▶ _Extracted data_:
----
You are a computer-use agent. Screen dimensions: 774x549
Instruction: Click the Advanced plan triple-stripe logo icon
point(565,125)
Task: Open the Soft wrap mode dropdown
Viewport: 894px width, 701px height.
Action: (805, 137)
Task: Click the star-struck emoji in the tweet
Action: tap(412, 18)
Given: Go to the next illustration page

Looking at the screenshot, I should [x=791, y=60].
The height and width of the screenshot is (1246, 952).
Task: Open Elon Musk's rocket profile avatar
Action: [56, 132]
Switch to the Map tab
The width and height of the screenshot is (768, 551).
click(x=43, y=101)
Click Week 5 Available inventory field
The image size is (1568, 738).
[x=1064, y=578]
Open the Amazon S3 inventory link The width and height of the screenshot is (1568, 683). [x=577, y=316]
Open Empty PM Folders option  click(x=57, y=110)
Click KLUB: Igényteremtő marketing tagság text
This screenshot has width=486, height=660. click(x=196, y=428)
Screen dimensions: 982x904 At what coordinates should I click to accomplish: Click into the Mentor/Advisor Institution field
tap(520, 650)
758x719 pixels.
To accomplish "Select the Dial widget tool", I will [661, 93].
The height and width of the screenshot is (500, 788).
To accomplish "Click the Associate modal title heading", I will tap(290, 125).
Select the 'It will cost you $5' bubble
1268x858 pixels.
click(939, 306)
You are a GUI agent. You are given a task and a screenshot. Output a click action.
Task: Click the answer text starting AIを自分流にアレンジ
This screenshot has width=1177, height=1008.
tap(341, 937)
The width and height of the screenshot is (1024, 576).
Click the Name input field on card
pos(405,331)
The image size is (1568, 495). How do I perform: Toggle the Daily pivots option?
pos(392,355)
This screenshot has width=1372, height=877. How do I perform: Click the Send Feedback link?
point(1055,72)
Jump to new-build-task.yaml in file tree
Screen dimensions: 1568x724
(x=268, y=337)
----
▶ _What to produce_: Up to and including the line that contains "The height and width of the screenshot is (500, 788).", restate word for word every line of the entries, starting from the first.

▶ _Answer below_:
You are a computer-use agent. Screen dimensions: 774x549
Instruction: Click the Advanced plan triple-stripe logo icon
point(565,125)
Task: Open the Soft wrap mode dropdown
Viewport: 894px width, 701px height.
Action: (805, 137)
Task: Click the star-struck emoji in the tweet
Action: tap(412, 18)
Given: Go to the next illustration page

Looking at the screenshot, I should [x=791, y=60].
The height and width of the screenshot is (1246, 952).
Task: Open Elon Musk's rocket profile avatar
Action: [56, 132]
Switch to the Map tab
The width and height of the screenshot is (768, 551).
click(x=43, y=101)
Click Week 5 Available inventory field
The image size is (1568, 738).
[x=1064, y=578]
Open the Amazon S3 inventory link The width and height of the screenshot is (1568, 683). [x=577, y=316]
Open Empty PM Folders option  click(x=57, y=110)
Click KLUB: Igényteremtő marketing tagság text
This screenshot has width=486, height=660. click(x=196, y=428)
Screen dimensions: 982x904 At what coordinates should I click to accomplish: Click into the Mentor/Advisor Institution field
tap(520, 650)
758x719 pixels.
To accomplish "Select the Dial widget tool", I will [661, 93].
The height and width of the screenshot is (500, 788).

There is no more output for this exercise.